**Action item**
Set down, please, exactly the lines below that run from the line with "Click the 'There" to the line with "Click the up-down", both lines included.

**Records for this task**
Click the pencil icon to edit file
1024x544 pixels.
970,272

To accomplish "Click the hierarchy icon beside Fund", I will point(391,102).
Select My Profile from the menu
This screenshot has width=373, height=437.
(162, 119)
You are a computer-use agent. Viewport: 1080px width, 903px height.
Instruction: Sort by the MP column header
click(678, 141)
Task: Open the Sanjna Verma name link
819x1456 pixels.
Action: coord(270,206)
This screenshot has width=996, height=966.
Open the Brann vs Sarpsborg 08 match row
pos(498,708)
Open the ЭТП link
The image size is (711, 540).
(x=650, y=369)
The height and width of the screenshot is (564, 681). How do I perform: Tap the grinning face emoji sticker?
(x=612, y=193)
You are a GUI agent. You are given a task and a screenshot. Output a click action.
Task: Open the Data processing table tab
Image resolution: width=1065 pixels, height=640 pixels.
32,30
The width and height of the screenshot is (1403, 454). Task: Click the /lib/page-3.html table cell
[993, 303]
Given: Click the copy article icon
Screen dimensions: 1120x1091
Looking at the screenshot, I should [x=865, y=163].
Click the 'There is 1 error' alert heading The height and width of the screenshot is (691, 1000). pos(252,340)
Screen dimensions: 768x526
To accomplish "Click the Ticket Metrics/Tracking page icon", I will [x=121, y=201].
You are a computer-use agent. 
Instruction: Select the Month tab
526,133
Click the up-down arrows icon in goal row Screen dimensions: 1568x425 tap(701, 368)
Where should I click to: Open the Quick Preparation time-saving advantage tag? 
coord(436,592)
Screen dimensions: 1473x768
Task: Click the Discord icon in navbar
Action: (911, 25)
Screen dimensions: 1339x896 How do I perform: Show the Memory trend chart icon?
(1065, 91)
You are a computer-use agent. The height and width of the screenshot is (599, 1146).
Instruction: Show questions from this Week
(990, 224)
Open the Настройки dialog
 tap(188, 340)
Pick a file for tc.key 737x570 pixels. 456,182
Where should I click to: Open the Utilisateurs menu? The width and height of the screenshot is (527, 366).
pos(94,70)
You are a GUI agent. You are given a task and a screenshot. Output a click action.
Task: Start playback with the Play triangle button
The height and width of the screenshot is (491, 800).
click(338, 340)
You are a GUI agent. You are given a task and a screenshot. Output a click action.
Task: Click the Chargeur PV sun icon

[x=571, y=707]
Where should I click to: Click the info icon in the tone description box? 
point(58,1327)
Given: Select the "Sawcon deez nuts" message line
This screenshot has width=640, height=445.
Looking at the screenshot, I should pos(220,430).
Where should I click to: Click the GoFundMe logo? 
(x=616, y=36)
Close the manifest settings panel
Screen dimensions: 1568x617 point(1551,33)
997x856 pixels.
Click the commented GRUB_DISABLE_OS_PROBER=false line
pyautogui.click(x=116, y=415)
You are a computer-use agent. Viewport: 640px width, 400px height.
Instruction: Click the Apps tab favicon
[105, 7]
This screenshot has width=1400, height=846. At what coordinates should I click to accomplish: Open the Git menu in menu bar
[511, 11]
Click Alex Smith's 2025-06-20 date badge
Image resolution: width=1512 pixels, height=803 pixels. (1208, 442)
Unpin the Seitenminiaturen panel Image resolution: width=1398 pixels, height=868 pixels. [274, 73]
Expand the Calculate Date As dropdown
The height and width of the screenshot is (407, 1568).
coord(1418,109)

**Written answer**
Click the 'There is 1 error' alert heading The height and width of the screenshot is (691, 1000). pos(252,340)
Screen dimensions: 768x526
To accomplish "Click the Ticket Metrics/Tracking page icon", I will [x=121, y=201].
You are a computer-use agent. 
Instruction: Select the Month tab
526,133
Click the up-down arrows icon in goal row Screen dimensions: 1568x425 tap(701, 368)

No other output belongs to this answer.